Pelo menos 125 mil deixaram Ghouta Oriental e Afrin nas últimas semanas; abrigos estão superlotados e maioria das pessoas tem problemas de saúde.

O Sistema das Nações Unidas na Síria está a pedir ajuda para conter a situação de dezenas de milhares de pessoas que fugiram das suas casas nas cidades de Ghouta Oriental e Afrin.

A notícia foi dada pelo porta-voz do secretário-geral da ONU, Stephane Dujarric, na sede das Nações Unidas em Nova Iorque, esta segunda-feira.

Ajuda

Segundo o porta-voz, a ONU e seus parceiros “foram informados das condições desesperadoras das pessoas que deixaram Ghouta Oriental e Afrin. Elas estão cansadas com fome, traumatizadas, com medo e precisam de ajuda urgente.” Dujarric disse que “estes civis enfrentam condições humanitárias angustiantes.”

Desde 11 de março, pelo menos 25 mil pessoas saíram de Ghouta Oriental. Estes civis estão em abrigos nas cidades de Dweir, Adra, Herjelleh e numa zona rural da capital Damasco. Funcionários da ONU visitaram estes locais e perceberam que “os abrigos estão superlotados e que mais pessoas chegam todos os dias.”

A maioria dos entrevistados pelos funcionários da ONU tinha problemas de saúde, devido a vários anos sem acesso a medicamentos e a cuidados.  

Comunidades

Do distrito de Afrin também fugiram 100 mil pessoas. A maioria, 75 mil, está em Tal Refaat, e as restantes em Nubul, Zahraa e aldeias vizinhas. As 16 escolas em Tal Refaat estão a ser usadas como abrigos, o que obrigou ao fim das aulas. 

O porta-voz concluiu dizendo que “este fluxo massivo de deslocados internos está a colocar pressão nas comunidades de acolhimento, que já estavam sobrecarregadas.”

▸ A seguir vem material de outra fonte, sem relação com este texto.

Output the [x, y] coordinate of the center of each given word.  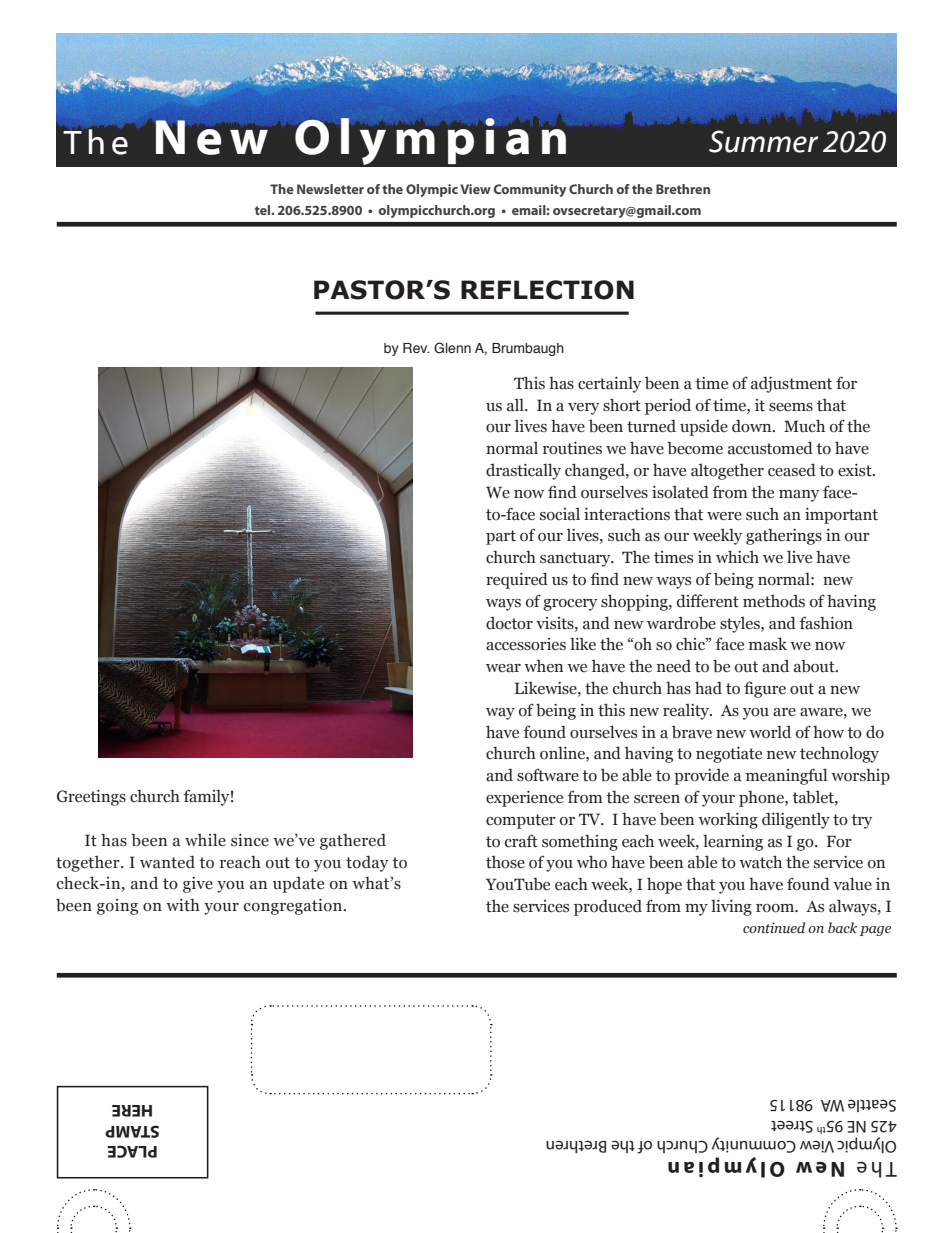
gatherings [784, 536]
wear [503, 668]
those [505, 862]
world [770, 732]
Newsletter [330, 189]
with [183, 905]
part [501, 537]
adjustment [791, 384]
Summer [763, 141]
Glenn [452, 348]
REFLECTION [547, 290]
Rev [416, 348]
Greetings [91, 798]
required [517, 580]
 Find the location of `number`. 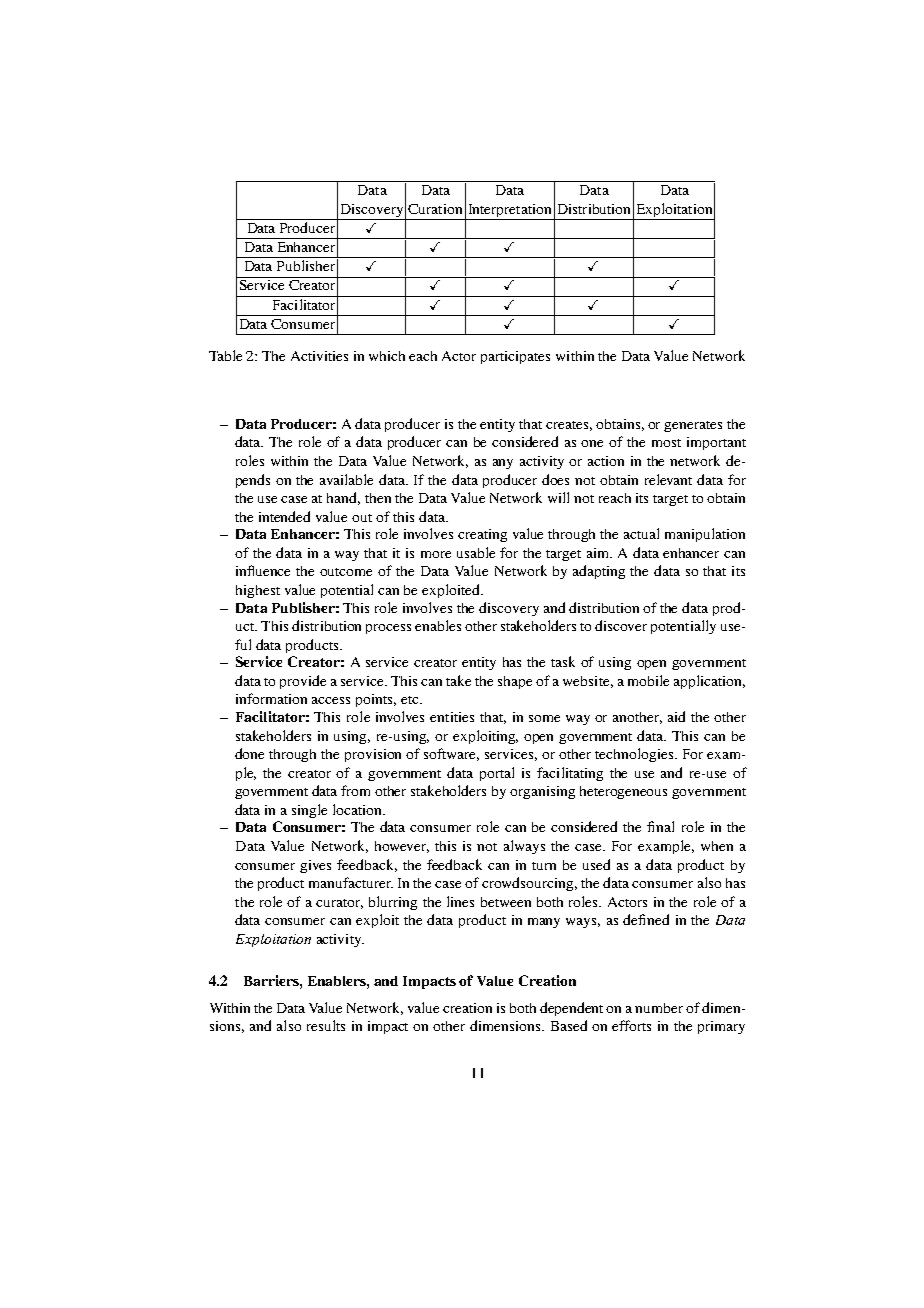

number is located at coordinates (659, 1008).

O coordenador humanitário da ONU na Síria, Ali Al-Za’tari, explicou que muitos civis continuam encurralados pelo conflito em Ghouta Oriental e Afrin.

Numa declaração, Al-Za’tari afirmou que “a ONU e os seus parceiros, com destaque para o Crescente Vermelho Árabe de Síria, estão completamente mobilizados para entregar ajuda no local.”

O coordenador pediu que os Estados-membros financiem esta ajuda, e que as partes do conflito facilitem o acesso às pessoas em necessidade.